Um desses exemplos é a acedia, uma emoção resultante de "crises espirituais" comum aos monges que viviam em monastérios europeus durante a Idade Média. Quem a experimentava dizia sentir desconforto, relutância e apatia — acima de tudo, um desejo de abandonar a vida santa. Numa faculdade de psicologia contemporânea, a acedia pode ser catalogada como uma espécie de depressão, ainda que o fator do monastério seja essencial para entendê-la — e não à toa, com o passar dos séculos, esse sentimento se confundiu com a preguiça, um dos sete pecados capitais.

O frenesi é outro sentimento medieval: séculos atrás, a palavra era usada para se referir a um tipo de ira em que a pessoa se sentia agitada, furiosa e não raro tinha ataques em que destruía tudo e fazia muito barulho. "Era impossível estar em um frenesi e ficar quieto", contou Sarah ao jornal britânico The Guardian. "Muitas emoções históricas estão ligadas a um tempo e a um lugar: são impossíveis de serem sentidas agora", completou.

A melancolia é um terceiro sentimento que mudou de significado na história: se hoje é um termo utilizado para expressar uma espécie de tristeza ou de um estado de contemplação, no começo do período moderno ela era entendida como uma aflição física mais próxima do temor.

Até o século XVI, na verdade, se acredita que a saúde de um indivíduo dependia do equilíbrio de quatro fluidos corporais: o sangue, o catarro, a bílis amarela e a bílis negra. A melancolia era quase uma doença, nesse sentido, porque se caracterizava pelo excesso desta última no corpo. "Um dos sintomas da melancolia era o medo, portanto. Em alguns casos, as pessoas melancólicas tinham medo de se movimentar porque pensavam que estavam cristalizadas e que, se se mexessem, quebrariam", contou a pesquisadora.

Dizia-se que o rei francês Carlos VI era melancólico e que, para tratar da "doença", mandava costurar barras de ferro em suas roupas para evitar que quebrasse a si mesmo de forma acidental.

Outra doença física até o início do período moderno era a nostalgia — geralmente associada aos marinheiros. Como eles ficavam muito tempo longe de casa, o desejo de retornar após viagens longínquas acabava por deixá-los entristecidos, desenganados e, segundo registros medievais, alguns até morreram por causa disso. "Não se compara em nada com a nossa definição atual, que descreve as lembranças de bons tempos passados", disse Chaney.

Há ainda sentimentos que estão muito ligados a uma experiência específica, não somente a um lugar e a um tempo, como é o caso da neurose de guerra — uma expressão que ganhou força na Europa por causa dos diagnósticos feitos dos soldados nas trincheiras da Primeira Guerra Mundial.

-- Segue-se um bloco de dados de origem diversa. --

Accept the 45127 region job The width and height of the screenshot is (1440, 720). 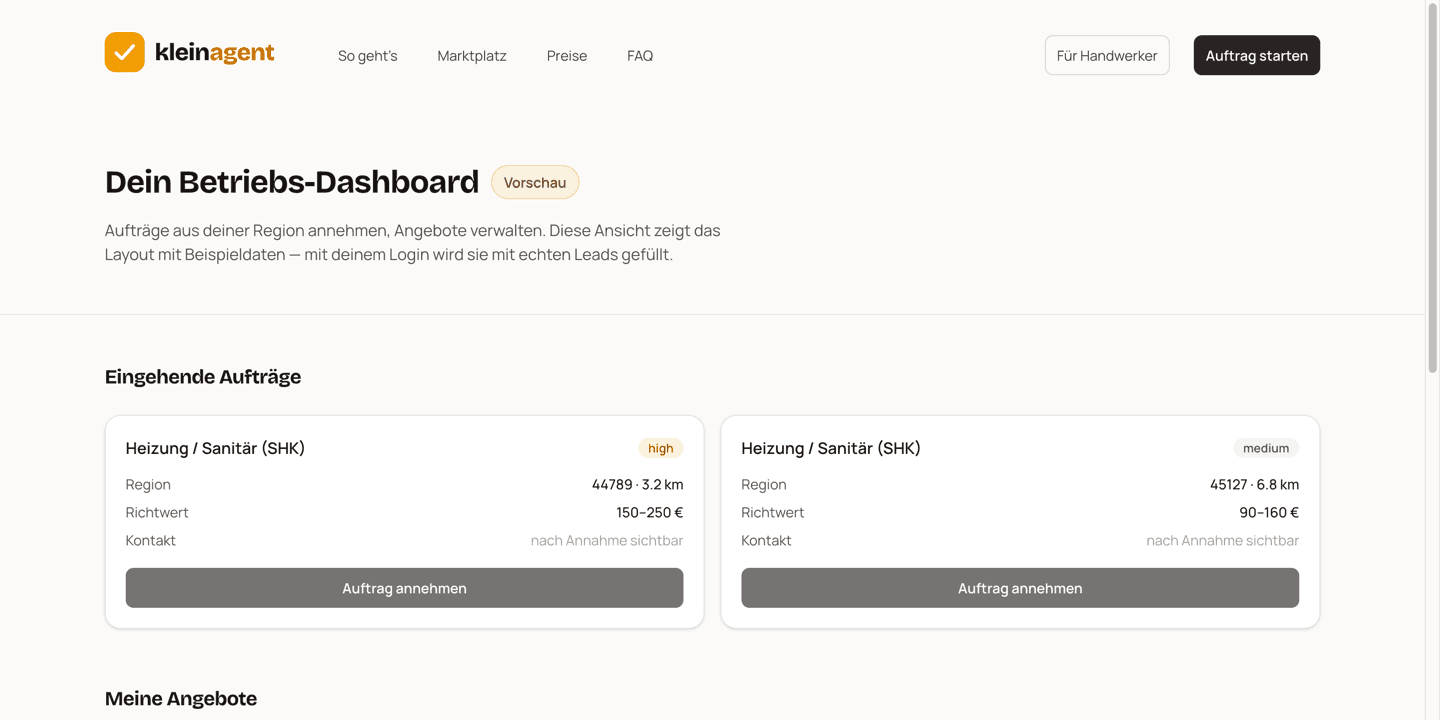coord(1020,588)
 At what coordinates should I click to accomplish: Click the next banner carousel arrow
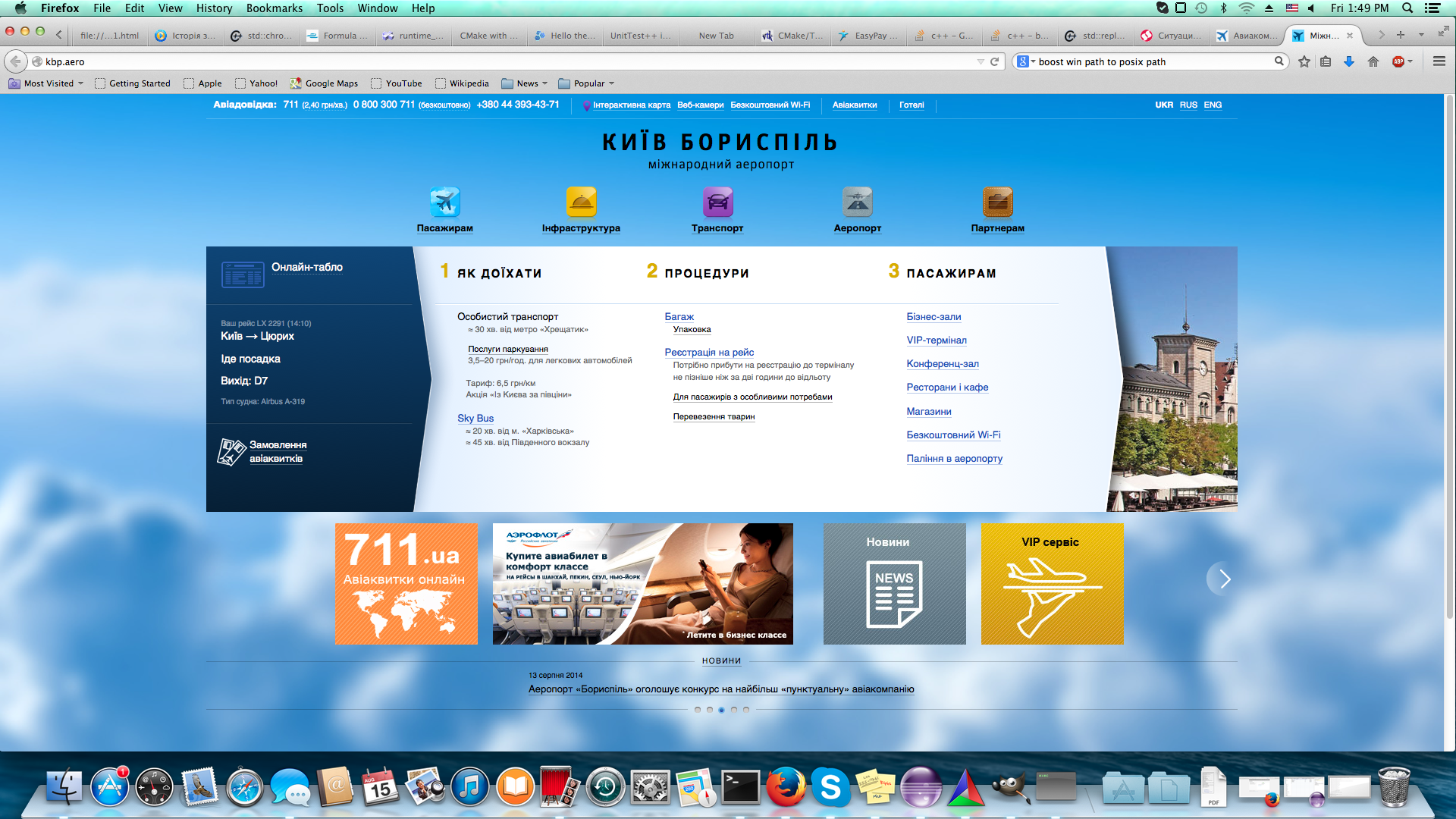point(1224,579)
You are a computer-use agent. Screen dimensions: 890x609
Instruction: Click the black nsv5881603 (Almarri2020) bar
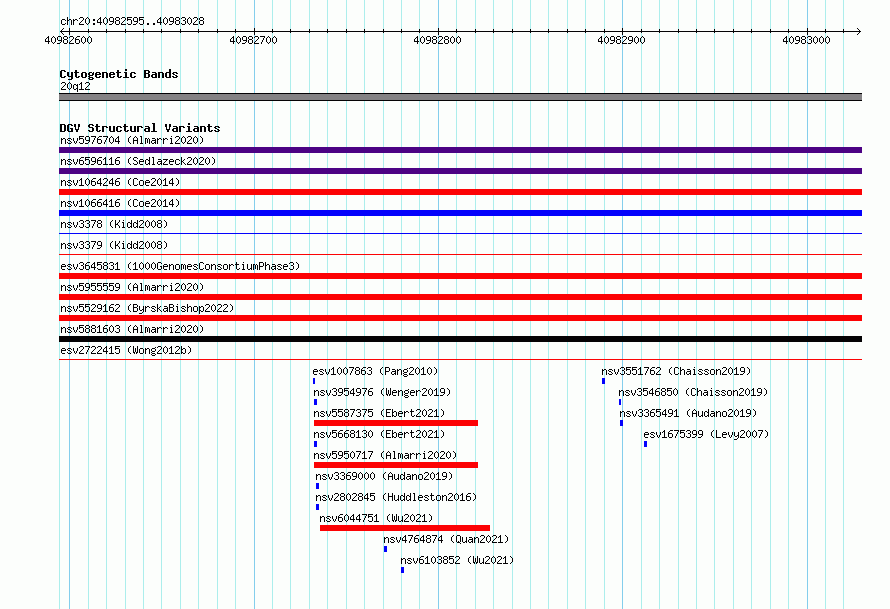[x=460, y=339]
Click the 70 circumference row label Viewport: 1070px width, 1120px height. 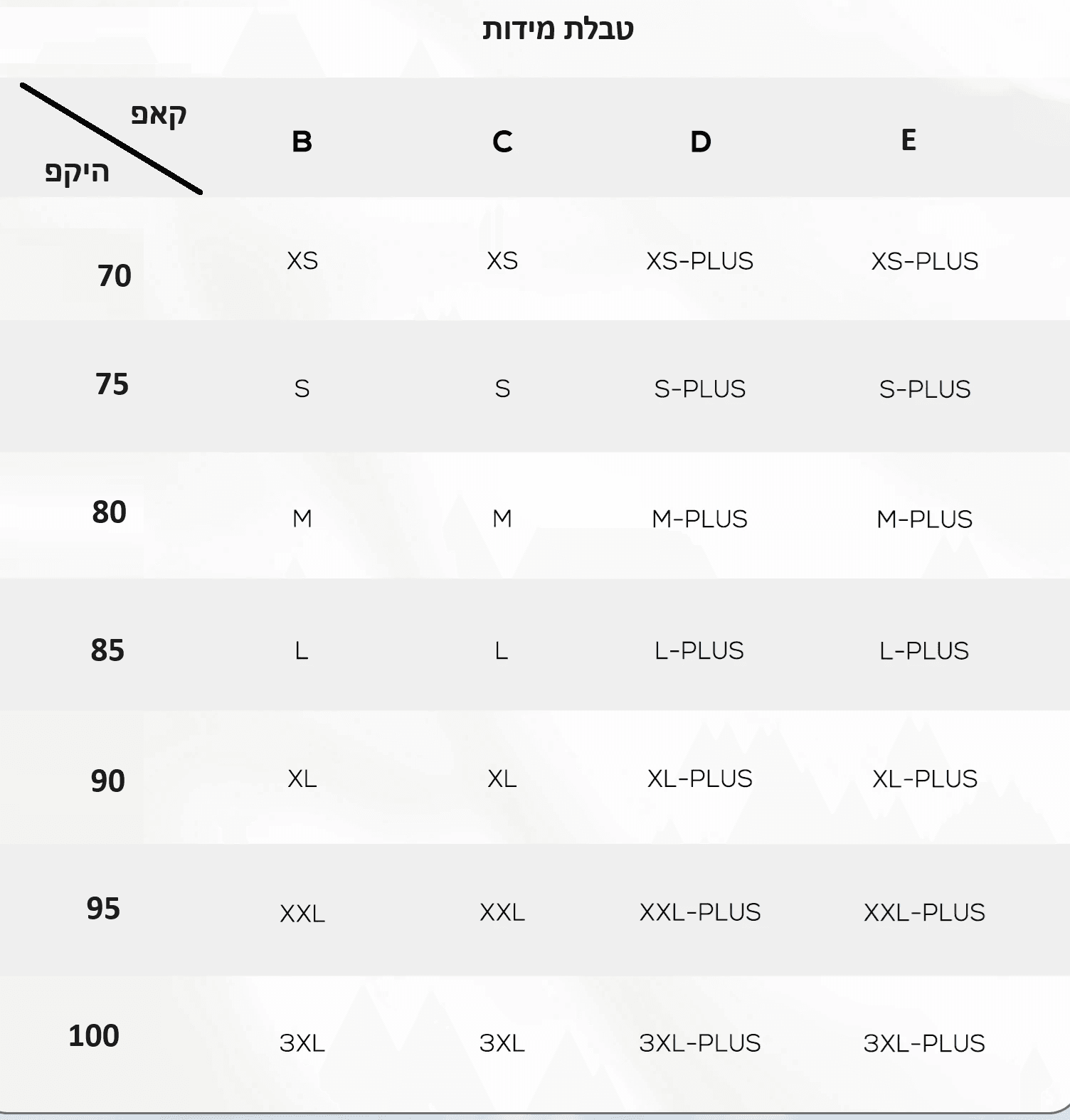[x=115, y=276]

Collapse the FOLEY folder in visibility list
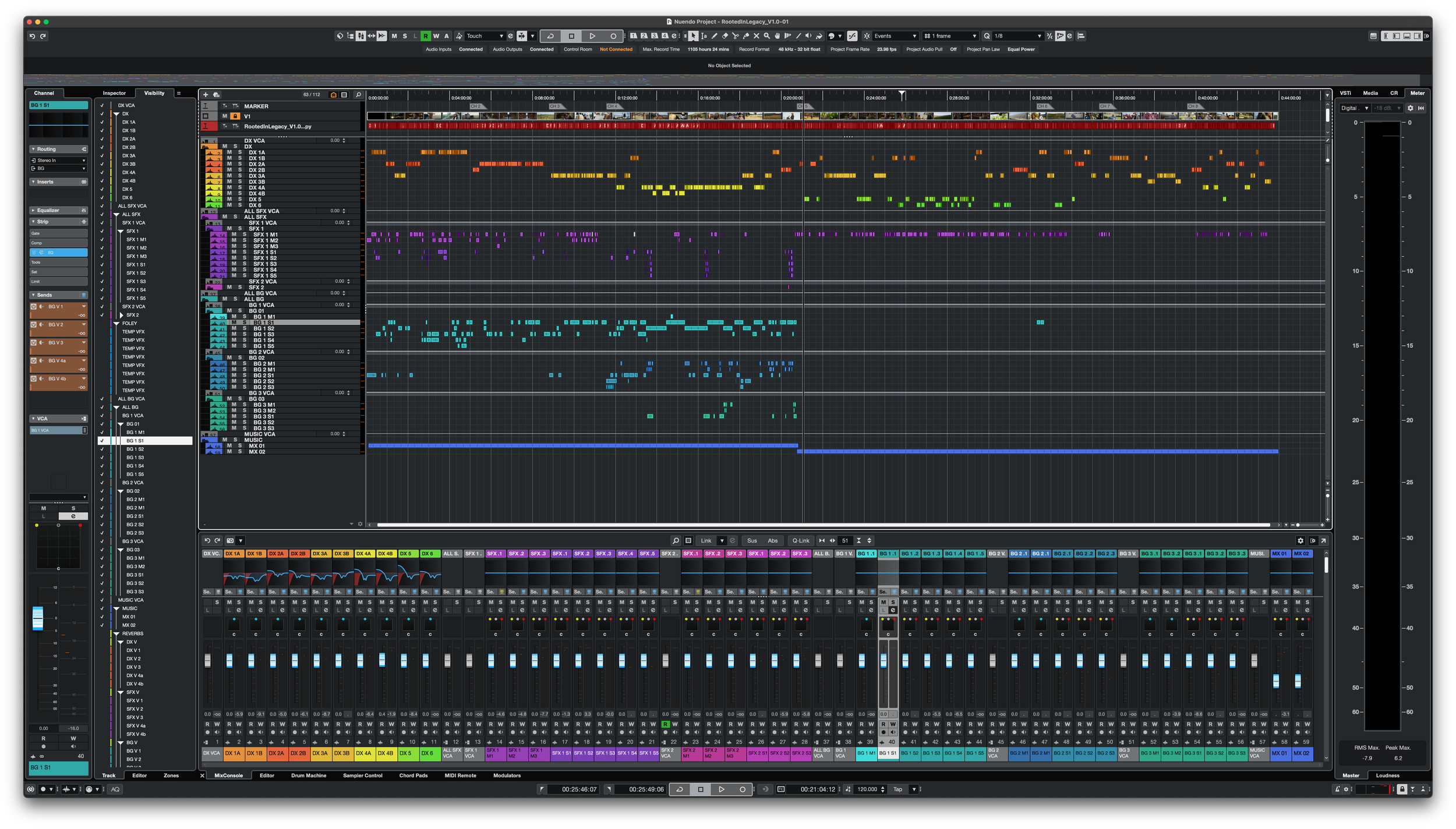click(x=116, y=323)
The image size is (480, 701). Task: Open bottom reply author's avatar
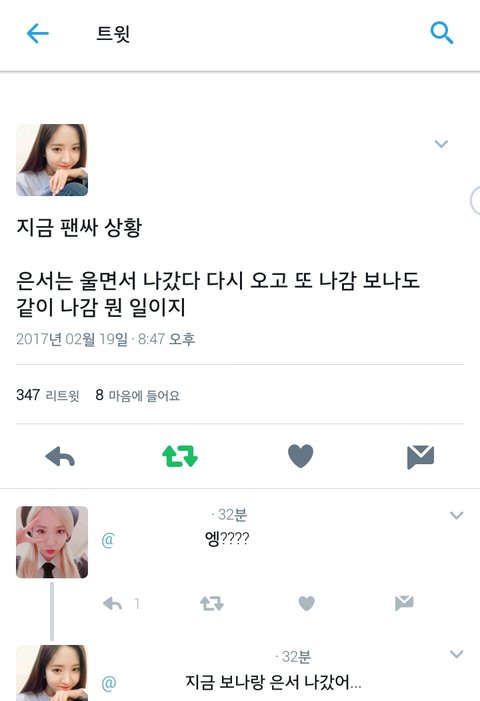point(52,673)
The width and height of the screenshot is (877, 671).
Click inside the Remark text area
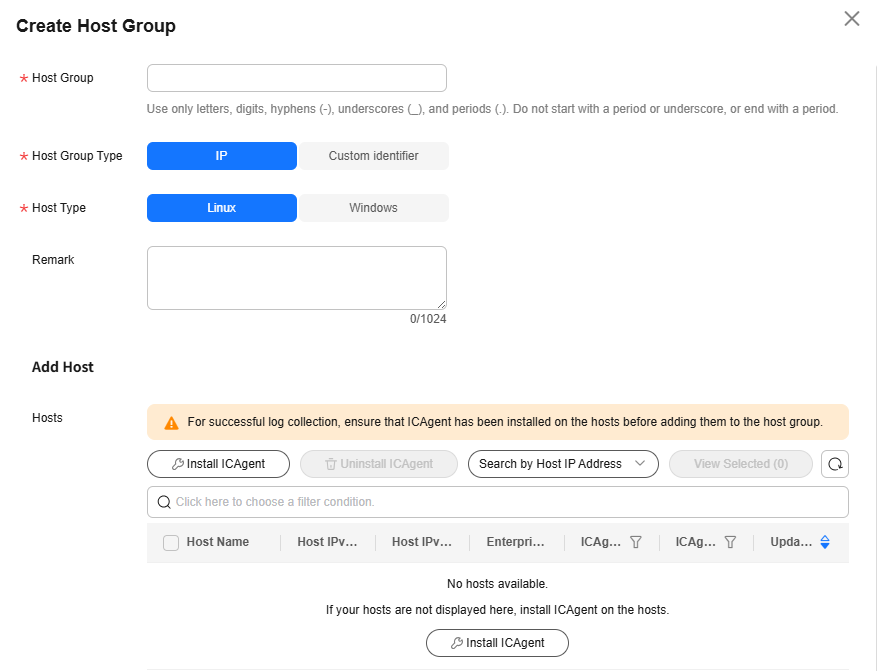click(x=296, y=278)
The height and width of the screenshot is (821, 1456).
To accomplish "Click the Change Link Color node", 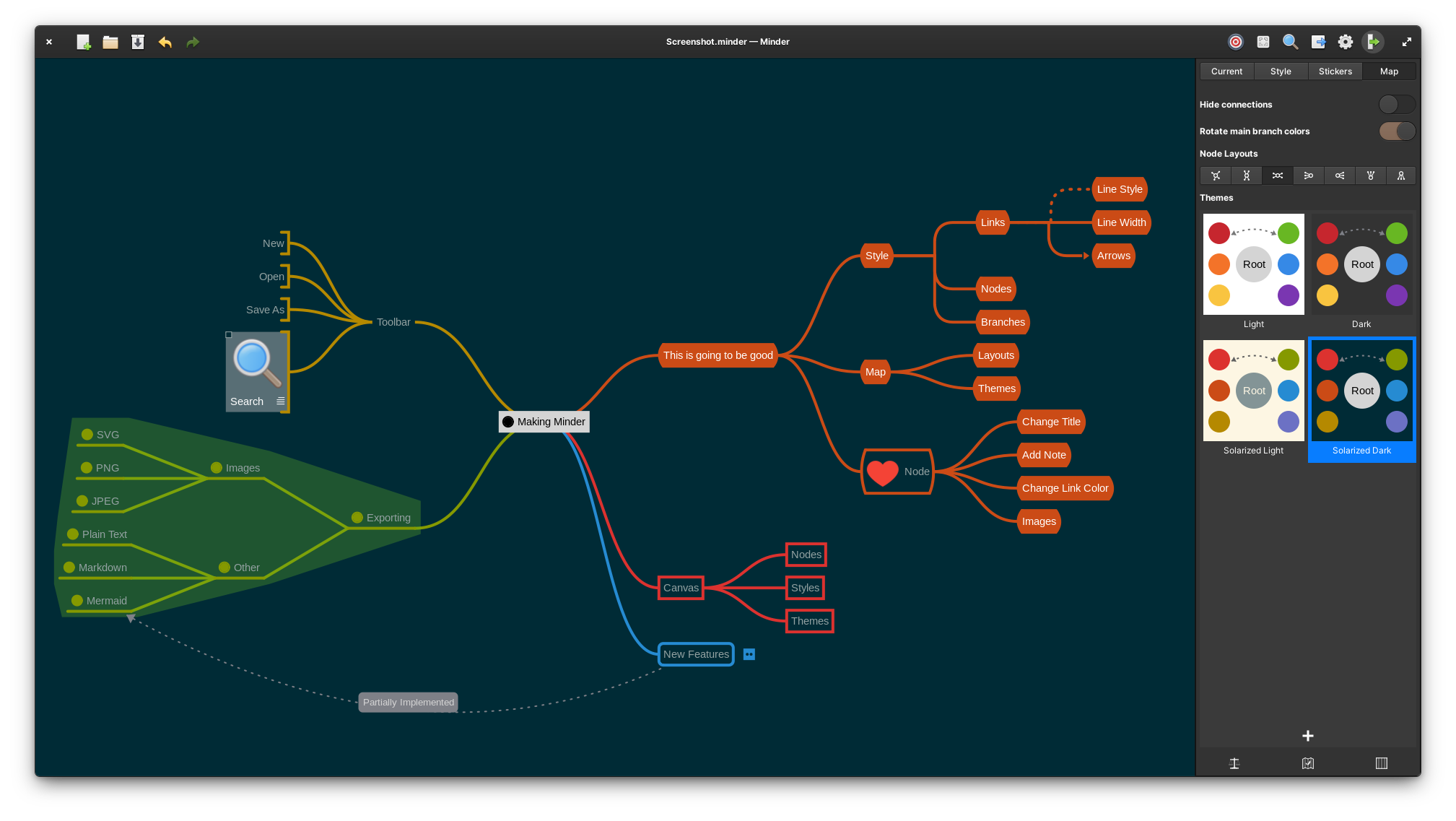I will (x=1065, y=488).
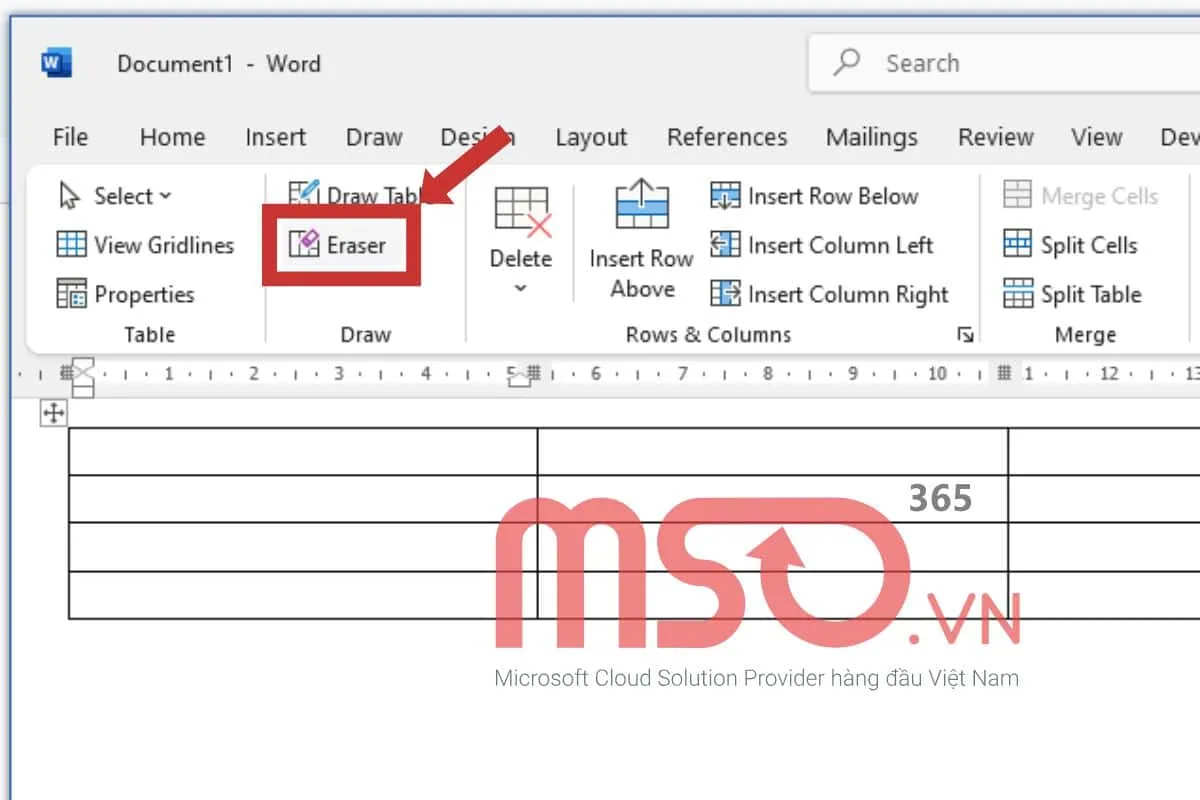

Assim como a melancolia e a nostalgia, ela também passava-se como uma doença, tanto em seu tratamento como nos sintomas que apresentava. Um neurótico de guerra tinha espasmos e costumava perder momentaneamente a visão e a audição, mesmo sem ter nenhum tipo de deficiência.

No começo do conflito, os médicos e psicólogos acreditavam que eles eram resultantes do volume e da proximidade dos quadros às explosões de bombas que, segundo eles, "balançavam o cérebro". Foi muito tempo depois que tais sintomas passaram a ser tratados como alterações psicológicas — e mesmo na Segunda Guerra Mundial ainda havia quem defendesse a primeira significação.

Há ainda o caso da hipocondria, que para o século XIX tinha se tornado uma doença emocional — a versão masculina da histeria. "Os médicos vitorianos acreditavam que um quadro de hipocondria causava cansaço, dor no corpo e problemas digestivos. Nos séculos XVII e XVIII, se dizia que a hipocondria estava ligada ao baço, e depois se associou aos nervos", finalizou a especialista britânica.